For more information refer to: http://en.wikipedia.org/wiki/Phonon_(KDE)
Phonon offers a consistent API for processing both audio and video within multimedia applications. The API is designed to be Qt-like, and as such, it offers KDE developers a familiar style of functionality. Firstly, it is important to state what Phonon is not: it is not a sound server. Rather, due to the ever-shifting nature of multimedia programming, it offers a consistent API that wraps around these other multimedia technologies. Then, for example, if GStreamer decided to alter its API, only Phonon needs to be adjusted, instead of each KDE application individually.
Phonon is powered by what the developers call "engines" and there is one engine for each supported backend.
Currently, the two main supported backends are GStreamer and VLC, represented by the following packages:
There is a "phononsettings" GUI that allows one to configure the priority of these two backends as desired.
Linux sound servers or daemons
As many other programs in Linux the sound system is built up using a server-client solution. The sound server is the part responsible for the actual communication with the hardware, the sound card. To this sound server different clients could connect and request to send sound data to the sound card.

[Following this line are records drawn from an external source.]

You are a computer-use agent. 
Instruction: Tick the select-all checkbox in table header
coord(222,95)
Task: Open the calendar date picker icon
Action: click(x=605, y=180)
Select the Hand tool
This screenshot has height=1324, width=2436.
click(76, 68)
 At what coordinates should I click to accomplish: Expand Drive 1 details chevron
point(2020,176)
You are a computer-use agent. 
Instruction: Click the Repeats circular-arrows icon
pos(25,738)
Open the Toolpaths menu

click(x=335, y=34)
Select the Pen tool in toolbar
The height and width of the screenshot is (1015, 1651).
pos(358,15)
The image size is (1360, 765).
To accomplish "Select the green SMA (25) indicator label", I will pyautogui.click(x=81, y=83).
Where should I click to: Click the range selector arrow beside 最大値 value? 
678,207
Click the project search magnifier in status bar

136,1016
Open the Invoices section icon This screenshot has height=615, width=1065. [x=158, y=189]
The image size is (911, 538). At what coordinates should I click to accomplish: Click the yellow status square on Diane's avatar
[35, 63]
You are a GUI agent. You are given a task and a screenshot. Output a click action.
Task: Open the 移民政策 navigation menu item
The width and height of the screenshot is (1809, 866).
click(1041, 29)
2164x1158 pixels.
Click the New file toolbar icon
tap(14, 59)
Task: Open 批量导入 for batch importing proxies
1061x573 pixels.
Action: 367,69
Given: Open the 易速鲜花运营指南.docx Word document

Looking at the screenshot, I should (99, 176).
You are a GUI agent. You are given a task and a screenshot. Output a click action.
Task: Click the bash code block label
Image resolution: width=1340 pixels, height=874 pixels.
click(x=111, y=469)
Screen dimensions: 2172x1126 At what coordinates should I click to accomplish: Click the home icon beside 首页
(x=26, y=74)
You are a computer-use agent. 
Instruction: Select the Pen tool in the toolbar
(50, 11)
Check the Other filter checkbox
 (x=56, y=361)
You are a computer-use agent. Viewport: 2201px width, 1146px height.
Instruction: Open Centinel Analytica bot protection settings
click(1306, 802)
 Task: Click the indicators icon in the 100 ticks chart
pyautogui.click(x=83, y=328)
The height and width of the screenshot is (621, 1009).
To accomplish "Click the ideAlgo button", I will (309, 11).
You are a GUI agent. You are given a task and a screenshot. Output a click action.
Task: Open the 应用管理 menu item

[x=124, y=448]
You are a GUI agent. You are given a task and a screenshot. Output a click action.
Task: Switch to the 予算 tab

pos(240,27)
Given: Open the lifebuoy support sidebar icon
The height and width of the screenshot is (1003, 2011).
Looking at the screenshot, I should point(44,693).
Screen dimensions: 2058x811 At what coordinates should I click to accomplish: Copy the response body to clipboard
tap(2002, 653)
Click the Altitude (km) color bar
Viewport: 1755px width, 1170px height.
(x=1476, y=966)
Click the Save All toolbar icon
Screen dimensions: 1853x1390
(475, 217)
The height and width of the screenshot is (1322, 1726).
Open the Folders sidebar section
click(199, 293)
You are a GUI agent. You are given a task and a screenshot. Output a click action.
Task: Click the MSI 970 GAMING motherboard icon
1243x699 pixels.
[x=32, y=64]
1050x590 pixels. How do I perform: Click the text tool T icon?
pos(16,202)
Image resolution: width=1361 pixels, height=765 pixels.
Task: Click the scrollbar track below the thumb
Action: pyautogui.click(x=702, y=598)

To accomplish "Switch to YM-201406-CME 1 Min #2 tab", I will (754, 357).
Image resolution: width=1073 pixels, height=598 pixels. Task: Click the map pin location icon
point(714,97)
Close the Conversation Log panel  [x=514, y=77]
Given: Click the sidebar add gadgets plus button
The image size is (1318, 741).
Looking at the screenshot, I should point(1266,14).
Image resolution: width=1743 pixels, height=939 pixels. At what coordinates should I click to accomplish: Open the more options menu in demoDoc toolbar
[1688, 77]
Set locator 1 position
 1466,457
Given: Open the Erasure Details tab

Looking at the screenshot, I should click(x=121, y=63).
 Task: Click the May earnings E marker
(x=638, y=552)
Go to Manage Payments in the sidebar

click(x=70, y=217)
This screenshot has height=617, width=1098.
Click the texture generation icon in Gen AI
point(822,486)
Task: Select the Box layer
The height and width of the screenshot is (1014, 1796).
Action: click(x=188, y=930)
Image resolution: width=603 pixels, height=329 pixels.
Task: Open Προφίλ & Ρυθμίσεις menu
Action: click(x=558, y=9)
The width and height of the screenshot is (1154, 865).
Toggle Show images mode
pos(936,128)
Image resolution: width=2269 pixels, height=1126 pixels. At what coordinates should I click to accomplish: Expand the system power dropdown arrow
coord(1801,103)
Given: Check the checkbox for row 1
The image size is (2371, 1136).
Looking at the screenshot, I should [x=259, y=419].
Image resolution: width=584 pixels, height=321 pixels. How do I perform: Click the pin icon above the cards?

These sound clients could be ordinary programs like a mp3 player or a video player, but it could in some cases be a client running on another computer connected over the network. Supported sound servers:
- ALSA (with dmix plugin support)
dmix is part of ALSA, and not a separate system as such. It acts as an "indirection layer" and so it is included here. The dmix plugin extends the functionality of PCM devices allowing low-level sample conversions and copying between channels, files and soundcard devices. The dmix plugin provides for direct mixing of multiple streams, and is enabled by default.
More info: https://alsa.opensrc.org/Dmix
JACK is a low-latency audio server, written for POSIX conformant operating systems such as GNU/Linux and Apple's OS X. It can connect a number of different applications to an audio device, as well as allowing them to share audio between themselves. Its clients can run in their own processes (ie. as normal applications), or can they can run within the JACK server (ie. as a "plugin"). JACK relies on alsa to provide the kernel hardware drivers. JACK was designed from the ground up for professional audio work, and its design focuses on two key areas: synchronous execution of all clients, and low latency operation.
More info: http://jackit.sourceforge.net/
PulseAudio is a networked sound server, similar in theory to the Enlightened Sound Daemon (EsounD). It provides:
- Software mixing of multiple audio streams, bypassing any restrictions the hardware has.
- Network transparency, allowing an application to play back or record audio on a different machine than the one it is running on.
- Sound API abstraction, alleviating the need for multiple backends in applications to handle the wide diversity of sound systems out there.
- Generic hardware abstraction, giving the possibility of doing things like individual volumes per application.
PulseAudio comes with many plugin modules. All audio from/to clients and audio interfaces goes through modules. PulseAudio clients can send audio to "sinks" and receive audio from "sources". A client can be GStreamer, VLC, or any other audio application. Only the device drivers/audio interfaces can be either sources or sinks (they are often hardware in- and out-puts).